Quinte Children’s Homes Inc. v. M.N.R. (October 26, 2015 – 2015 TCC 250, Graham J.).
Précis: Quinte Children’s Children’s Homes Inc. placed children in foster homes and paid child and youth workers who worked with those children. The sole issue in these appeals was whether one of the workers, Ms. Fobear, was an employee for EI and CPP purposes. The Tax Court held that she was not, relying principally on the lack of evidence of control.
Decision: This decision turned on whether a Ms. Fobear, a child and youth worker paid by the appellant, was an employee:
 Quinte Children’s Homes Inc. (“QCH”) provides foster care and treatment for children. QCH does so by placing children in one of the 35 foster care homes that it manages. QCH receives compensation for its services from the Ontario Ministry of Community and Social Services (the “Provincial Ministry”). Under QCH’s agreement with the Provincial Ministry, each foster child is allocated a certain number of hours of support services each week as part of the treatment plan for that child. Those support services are provided by individuals known as child and youth workers. QCH enters into contracts with and pays those workers. The written contract states that the parties’ intention is that their relationship be that of an independent contractor. One of those child and youth workers was the Intervenor, Sara Fobear. The Minister of National Revenue (the “Minister”) issued a ruling that during the period from January 1 to October 30, 2012, Ms. Fobear was engaged in insurable employment under Employment Insurance Act and pensionable employment under Canada Pension Plan with QCH. QCH has appealed that ruling. Ms. Fobear, who agrees with the ruling, has intervened.
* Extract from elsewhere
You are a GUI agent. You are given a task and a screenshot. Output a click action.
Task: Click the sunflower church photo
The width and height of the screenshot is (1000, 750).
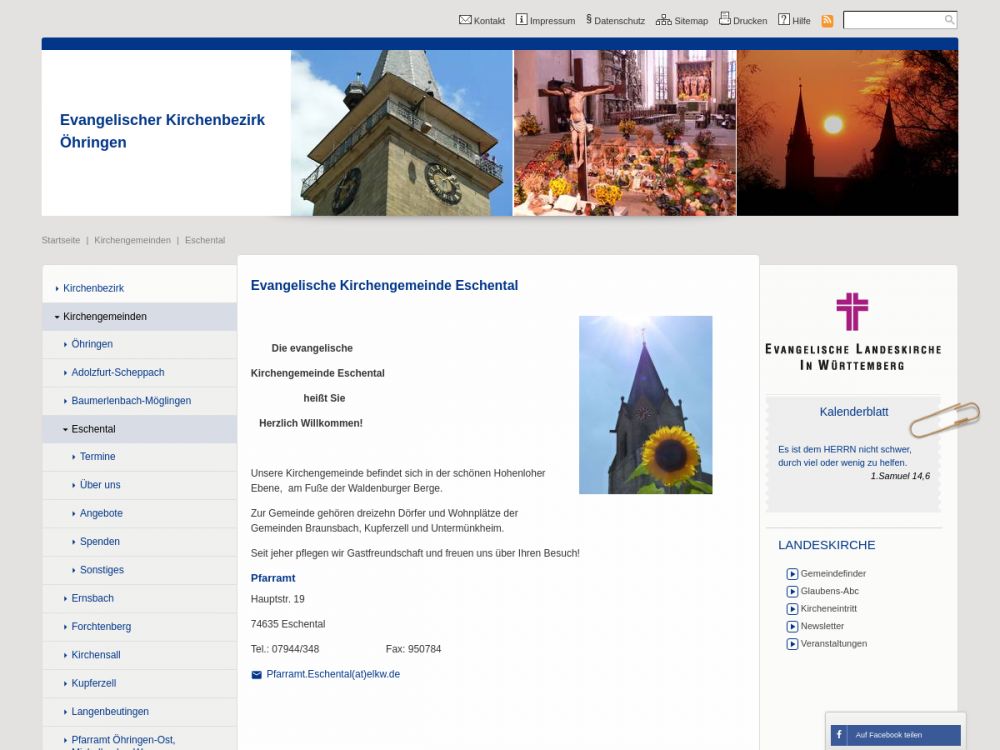tap(645, 405)
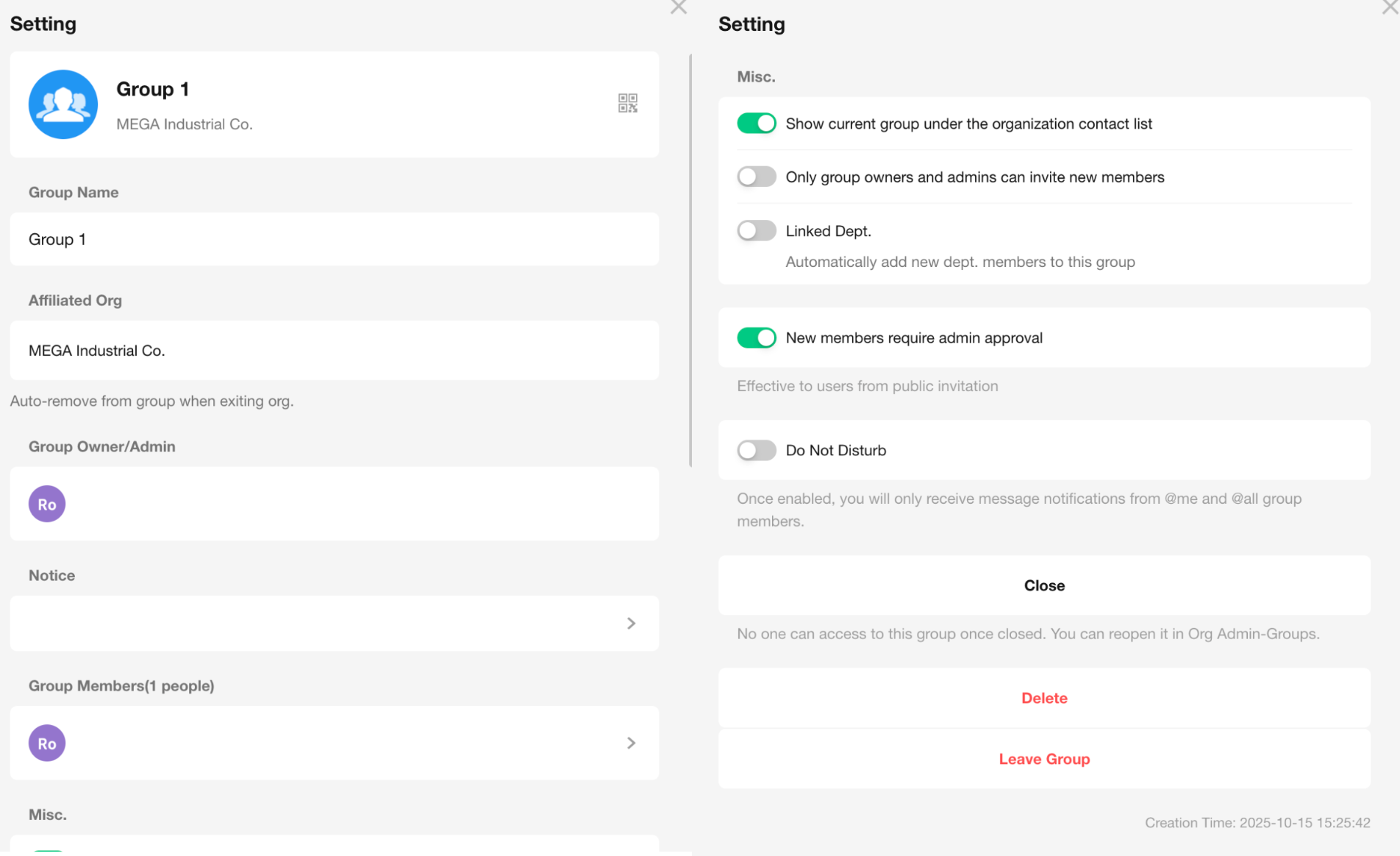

The Court reviewed all of the standard tests applicable in such cases but decided that the most relevant issue was absence of control:
 I find that the most telling aspect of the relationship between QCH and Ms. Fobear was the means by which the work was assigned. That aspect strongly indicates that Ms. Fobear was an independent contractor. QCH did not assign work to Ms. Fobear. It did not assign foster parents to Ms. Fobear. It did not specify when or where Ms. Fobear was to work. In fact, QCH had no direct knowledge of where, when or even whether Ms. Fobear was working until the end of the month when she sought payment for that work. The choice of which child and youth worker to use, when to use them, how often to use them and for what purpose they would be used was made entirely by the foster parents. Ms. Fobear was free to turn down work from any foster parent and the foster parents were free to continue to use or not to use Ms. Fobear as they saw fit. Ms. Fobear could work with as many foster parents as she wished. QCH did not guarantee Ms. Fobear a certain minimum amount of work. If Ms. Fobear was sick or had to miss a shift that she had previously arranged with a foster parent, she advised the foster parent of the problem, not QCH. It was then up to the foster parent to make other arrangements.
 Based on all of the foregoing, I conclude that Ms. Fobear was an independent contractor. In reaching this conclusion I place a great deal of emphasis on the control factor. I find that QCH’s lack of control over the actual assignment of work to be significant enough to overcome Ms. Fobear’s lack of either a chance of profit or a risk of loss.
As a result the appeals were allowed.